What needs to be done |
Please output exactly the run of lines that starts at the line with "Open the Settings menu entry" and ends at the last line of the records below.
##### Records to use
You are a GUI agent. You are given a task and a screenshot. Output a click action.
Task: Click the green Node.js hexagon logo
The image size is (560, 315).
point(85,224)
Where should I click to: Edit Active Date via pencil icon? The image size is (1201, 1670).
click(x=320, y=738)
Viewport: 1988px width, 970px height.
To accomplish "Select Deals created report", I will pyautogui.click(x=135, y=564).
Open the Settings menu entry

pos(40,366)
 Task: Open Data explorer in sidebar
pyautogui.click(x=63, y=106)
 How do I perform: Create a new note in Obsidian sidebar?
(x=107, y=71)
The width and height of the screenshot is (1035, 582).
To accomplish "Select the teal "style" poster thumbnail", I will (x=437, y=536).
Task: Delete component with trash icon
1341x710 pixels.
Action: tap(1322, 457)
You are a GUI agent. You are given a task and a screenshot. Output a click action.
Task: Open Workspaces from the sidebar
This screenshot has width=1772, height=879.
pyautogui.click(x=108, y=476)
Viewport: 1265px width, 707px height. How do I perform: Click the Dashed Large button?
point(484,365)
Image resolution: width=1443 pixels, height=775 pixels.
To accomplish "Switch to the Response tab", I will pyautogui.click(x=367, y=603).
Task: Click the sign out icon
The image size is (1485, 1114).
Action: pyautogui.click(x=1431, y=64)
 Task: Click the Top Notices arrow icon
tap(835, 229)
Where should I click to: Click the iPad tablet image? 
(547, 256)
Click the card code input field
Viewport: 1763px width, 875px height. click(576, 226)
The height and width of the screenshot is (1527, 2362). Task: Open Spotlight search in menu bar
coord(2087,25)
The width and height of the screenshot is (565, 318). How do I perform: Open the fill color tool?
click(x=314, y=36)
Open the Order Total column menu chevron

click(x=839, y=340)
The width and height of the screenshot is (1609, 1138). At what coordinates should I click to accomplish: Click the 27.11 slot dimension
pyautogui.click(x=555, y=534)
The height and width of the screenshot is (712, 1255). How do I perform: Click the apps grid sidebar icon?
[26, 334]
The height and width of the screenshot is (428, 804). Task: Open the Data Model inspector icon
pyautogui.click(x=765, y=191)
##########
Solution for this exercise |
Open the Settings menu entry

pos(40,366)
 Task: Open Data explorer in sidebar
pyautogui.click(x=63, y=106)
 How do I perform: Create a new note in Obsidian sidebar?
(x=107, y=71)
The width and height of the screenshot is (1035, 582).
To accomplish "Select the teal "style" poster thumbnail", I will (x=437, y=536).
Task: Delete component with trash icon
1341x710 pixels.
Action: tap(1322, 457)
You are a GUI agent. You are given a task and a screenshot. Output a click action.
Task: Open Workspaces from the sidebar
This screenshot has width=1772, height=879.
pyautogui.click(x=108, y=476)
Viewport: 1265px width, 707px height. How do I perform: Click the Dashed Large button?
point(484,365)
Image resolution: width=1443 pixels, height=775 pixels.
To accomplish "Switch to the Response tab", I will pyautogui.click(x=367, y=603).
Task: Click the sign out icon
The image size is (1485, 1114).
Action: pyautogui.click(x=1431, y=64)
 Task: Click the Top Notices arrow icon
tap(835, 229)
Where should I click to: Click the iPad tablet image? 
(547, 256)
Click the card code input field
Viewport: 1763px width, 875px height. click(576, 226)
The height and width of the screenshot is (1527, 2362). Task: Open Spotlight search in menu bar
coord(2087,25)
The width and height of the screenshot is (565, 318). How do I perform: Open the fill color tool?
click(x=314, y=36)
Open the Order Total column menu chevron

click(x=839, y=340)
The width and height of the screenshot is (1609, 1138). At what coordinates should I click to accomplish: Click the 27.11 slot dimension
pyautogui.click(x=555, y=534)
The height and width of the screenshot is (712, 1255). How do I perform: Click the apps grid sidebar icon?
[26, 334]
The height and width of the screenshot is (428, 804). Task: Open the Data Model inspector icon
pyautogui.click(x=765, y=191)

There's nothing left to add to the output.